YaYa is in need of a certified copy of her baptismal certificate to continue with her First Communion classes, and I've put it somewhere so 'safe' I can't find it.
No problem. Just call the church and get a copy, right? Wrong. The church, where my parents and I were married and where YaYa was baptized, but which I no longer attend, can't locate ANY records related to YaYa.
I think the confusion stems from the fact that I bypassed the then-current pastor (with his approval) and had Fr. Frank Yaniak conduct the ceremony. He was a classmate of my Grandma, had given Last Rites to my Big Grandpa, and conducted our wedding ceremony He was a great guy and we'd become friendly over the years.
Although ill he came out of retirement for the baptism, but at that point he would have had to rely on the parish, not himself, to officially record the event.

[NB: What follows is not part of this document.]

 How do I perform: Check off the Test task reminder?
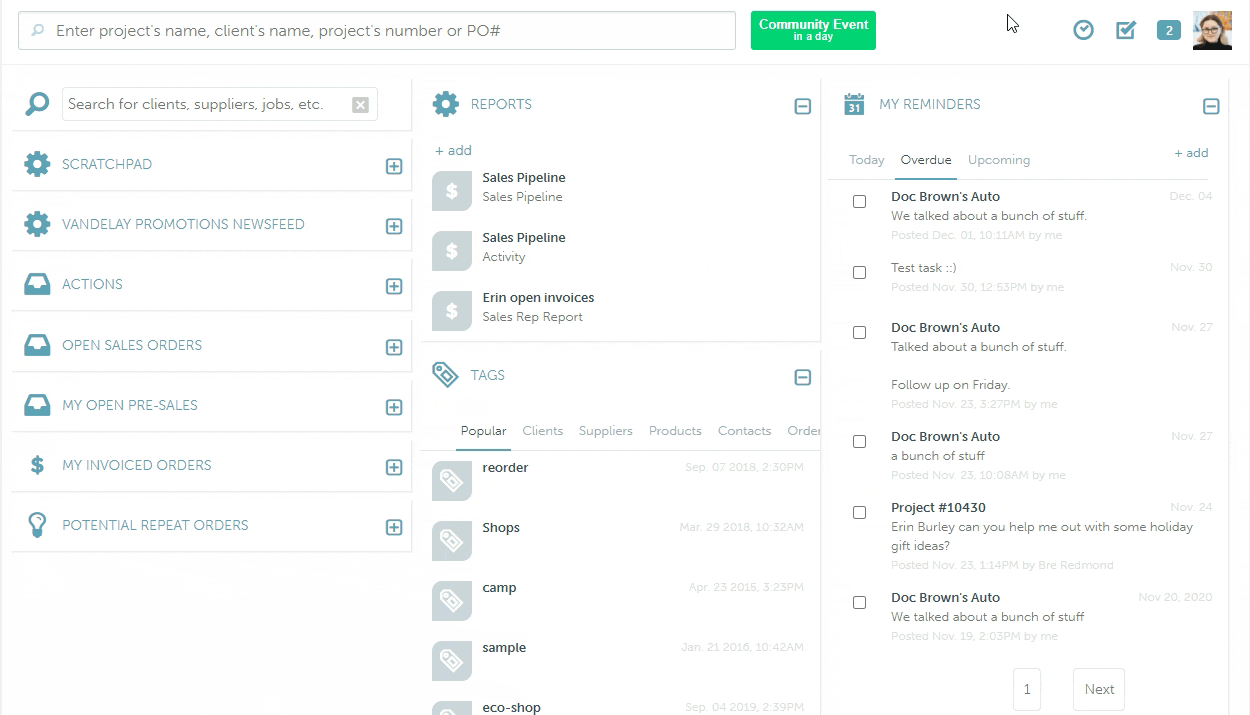pyautogui.click(x=859, y=272)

Apparently that didn't happen.
So what we did is have YaYa and I, with our scrapbook of baptism photos and some mementos of the day, go to the evening mass. Afterwards we approached a parish official with the evidence, I turned on some charm and threw in my family connection to the church (dating back four generations), and was told to go to the rectory in ten minutes.

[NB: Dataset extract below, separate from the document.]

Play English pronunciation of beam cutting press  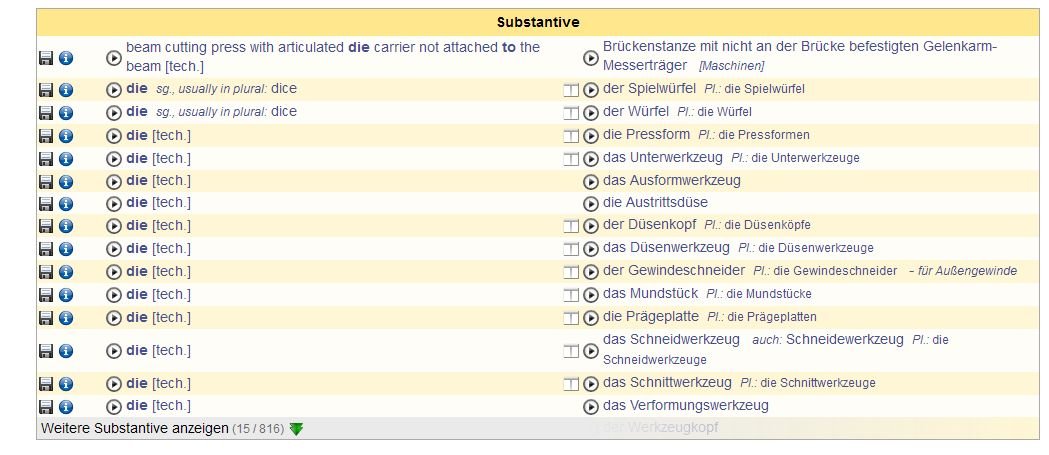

There we met with three parish officials and the current priest. I was shown all the records and yup, we aren't in there. They looked at the photos and clearly believed me. I got the makeshift certificate, which solves the immediate problem, but I do want this resolved. You can think it a small or foolish thing, but such a gaffe in the record can follow her through her life.

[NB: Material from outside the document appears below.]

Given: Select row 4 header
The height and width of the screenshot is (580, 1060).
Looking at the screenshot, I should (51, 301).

"I better check to see if my wedding is recorded," I told the room. "I'd hate to know I wasn't really married. Then again, maybe I'd hate to learn I was."
That brought some laughs, I shook some hands, and the priest gave YaYa some chocolates and she expressed her thanks.
But I must say being back there brought up some nostalgia. I liked the church, which is almost Puritan in it's simplicity (esp. for a hardcore Catholic congregation) and my family goes back a long way with the place. Really, it was just the priest who took over from Yaniak that pushed me out the door.
I'll hold my tongue because I do respect the office, but that guy . . was not someone I'd have a beer with. I once praised a Korean priest that gave an eloquent and intelligent sermon the Sunday after 9/11, and the parish priest contemptuously implied I was a racist by referencing him as 'the Korean priest' instead of his name. I, uh, didn't know his name that first day, you [bleep].
In the intervening years the church kicked him to the curb. That 'Korean' priest is now in charge of the Parish and the man I shook hands with tonight. But I'd already jumped ship and never returned.
I don't broker much crap about the Catholic Church for many reasons, but I've been lucky in that I can name two priests as men I respect, admire, and call 'friend'. I'm glad to see my original parish is now in the hands of a man who, in another set of circumstance, could have joined that group.
What a pain, not being able to find the baptismal certificate...
ReplyDeleteGood luck
You know that I attend Mass when I am in mental anguish etc. Otherwise I go to a Christian Mega church. The priests kind of scare me (duh, though I never was a target for any of them) and I have many stories about their pig headedness. Heck, the church even scares me!! lol. But the Mass....now that is something soothing.